Dataset records

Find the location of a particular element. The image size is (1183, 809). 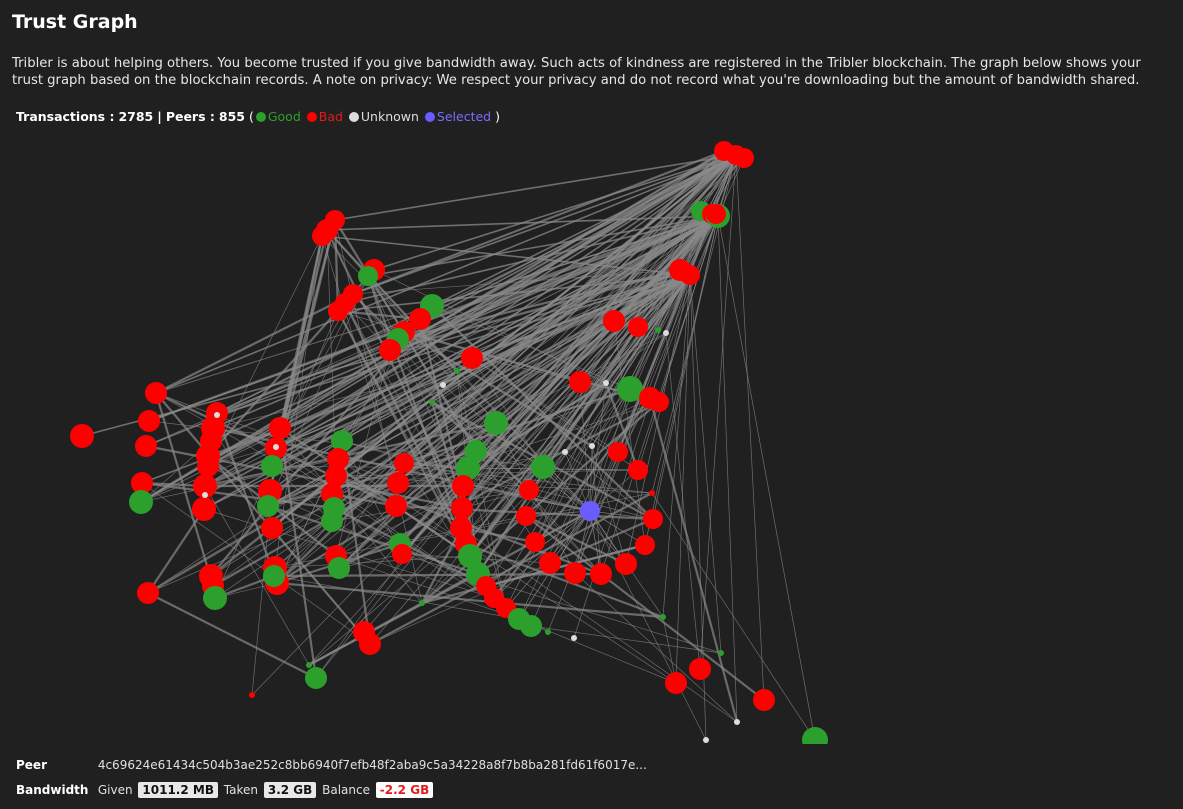

legend-selected-dot-icon is located at coordinates (430, 117).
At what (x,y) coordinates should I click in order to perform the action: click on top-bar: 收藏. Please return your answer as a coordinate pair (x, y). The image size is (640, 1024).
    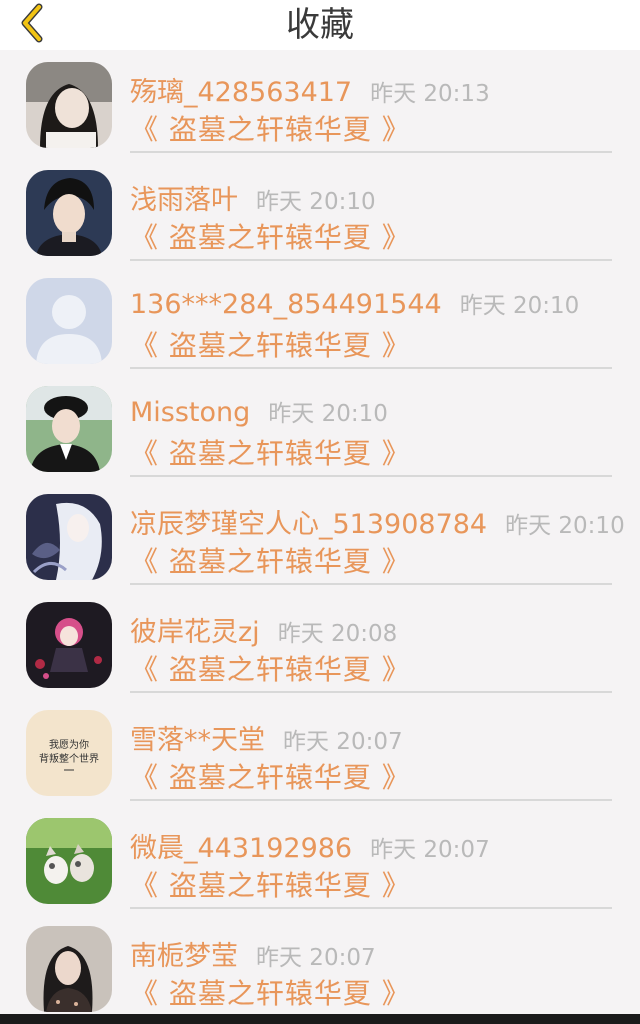
    Looking at the image, I should click on (320, 25).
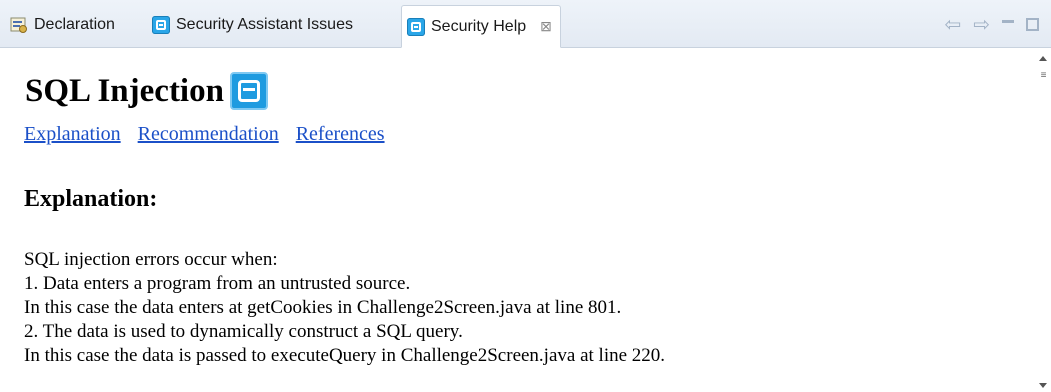  I want to click on tab-declaration: Declaration, so click(62, 25).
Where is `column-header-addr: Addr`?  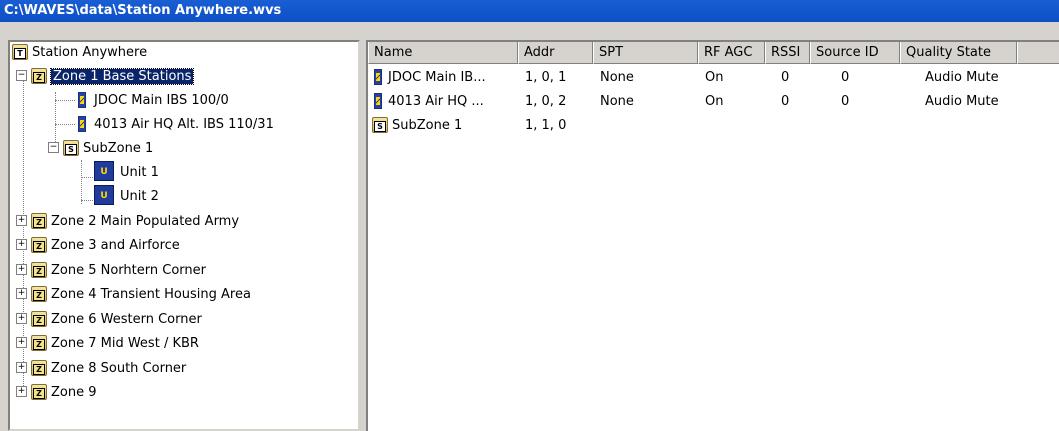
column-header-addr: Addr is located at coordinates (556, 53).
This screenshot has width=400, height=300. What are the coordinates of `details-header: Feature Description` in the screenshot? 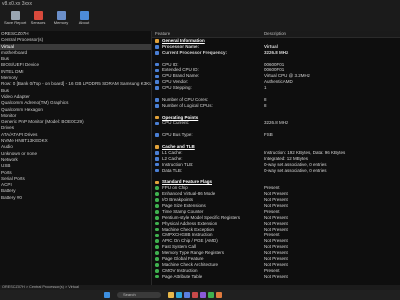 It's located at (276, 34).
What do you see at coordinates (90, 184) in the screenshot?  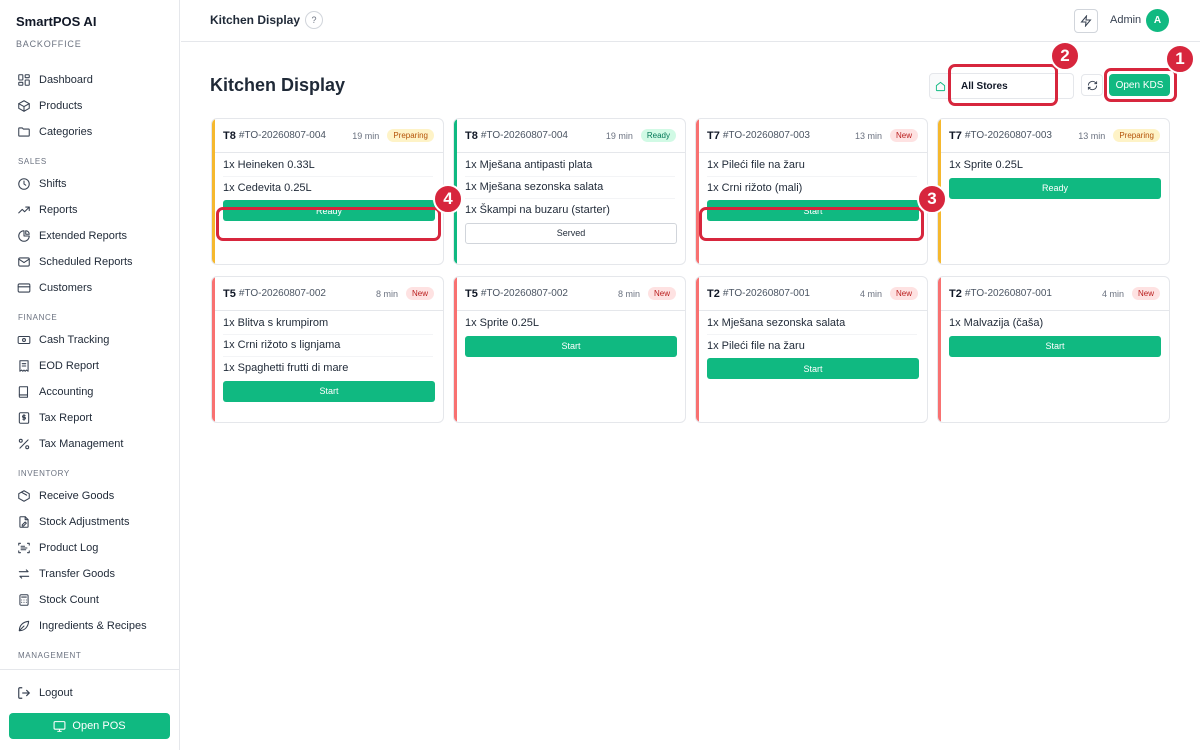 I see `sidebar-item-shifts: Shifts` at bounding box center [90, 184].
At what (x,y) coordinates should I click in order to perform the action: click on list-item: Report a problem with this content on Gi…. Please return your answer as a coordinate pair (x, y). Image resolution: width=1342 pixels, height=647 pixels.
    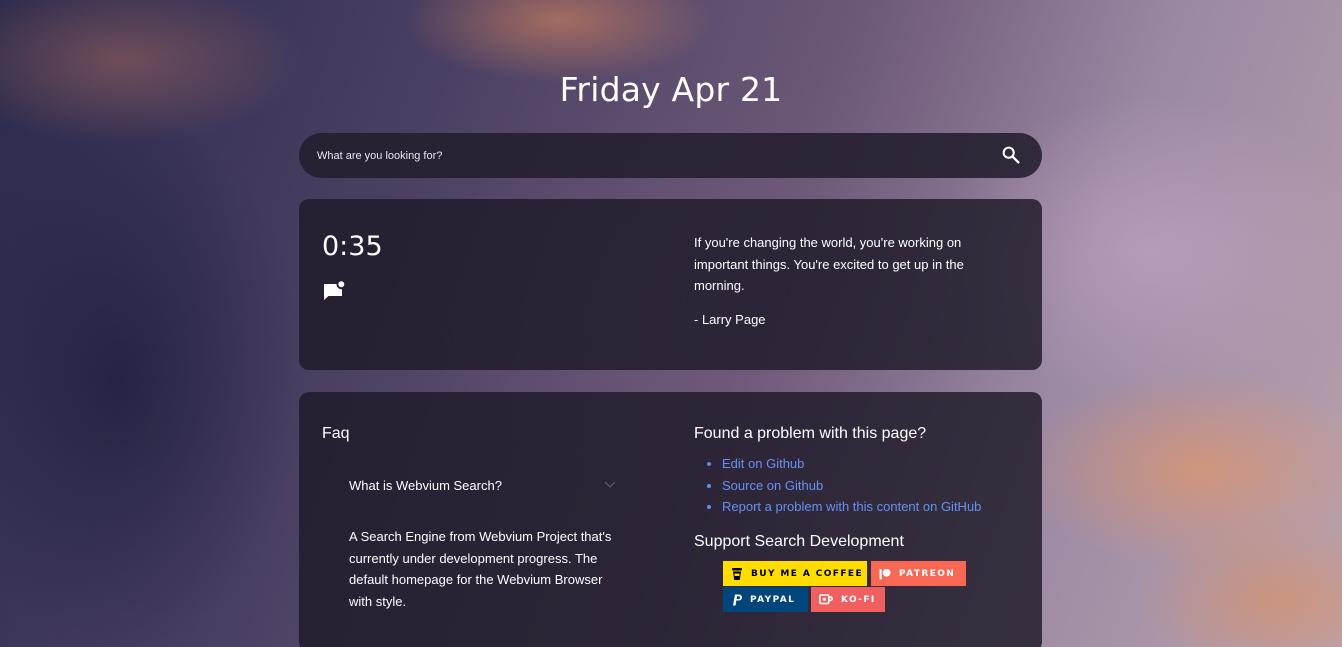
    Looking at the image, I should click on (852, 507).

Work to complete – Please echo the lines from the start of the records through the line containing "column-header-addr: Addr is", including that line, and leave out the pictures.

Expected answer –
Find the location of a particular element. The image size is (1183, 809). 

legend-selected-dot-icon is located at coordinates (430, 117).
At what (x,y) coordinates should I click in order to perform the action: click on top-bar: 收藏. Please return your answer as a coordinate pair (x, y). The image size is (640, 1024).
    Looking at the image, I should click on (320, 25).
  I want to click on tab-declaration: Declaration, so click(62, 25).
Where is `column-header-addr: Addr`?  
column-header-addr: Addr is located at coordinates (556, 53).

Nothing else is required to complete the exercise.